### BRIEF
Look through the entries that follow and return each line that has the string "Legal".

[Pixel coordinate grounding data]
BEGIN
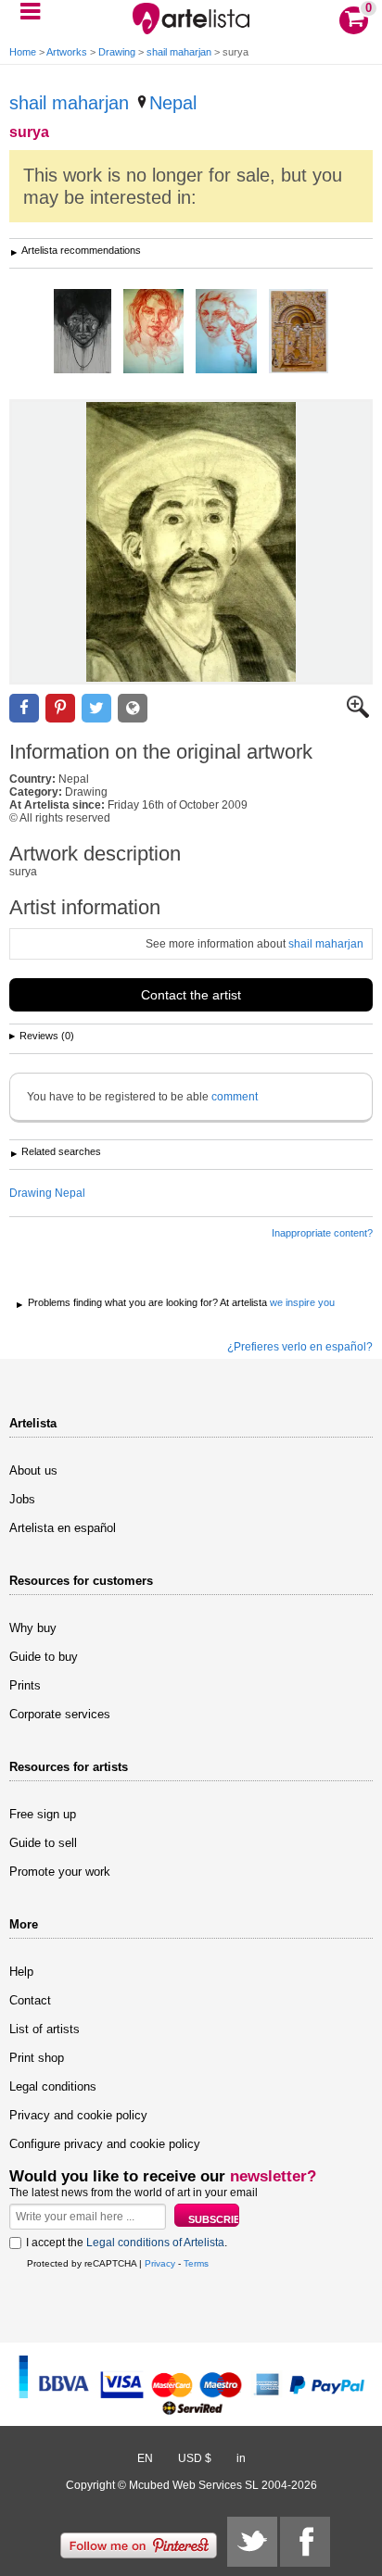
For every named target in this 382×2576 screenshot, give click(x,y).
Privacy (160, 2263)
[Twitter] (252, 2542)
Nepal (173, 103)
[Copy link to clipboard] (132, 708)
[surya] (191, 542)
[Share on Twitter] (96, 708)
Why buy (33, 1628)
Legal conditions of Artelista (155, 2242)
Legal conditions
END
### ANSWER TO THE PROBLEM
Legal conditions of Artelista (155, 2242)
Legal conditions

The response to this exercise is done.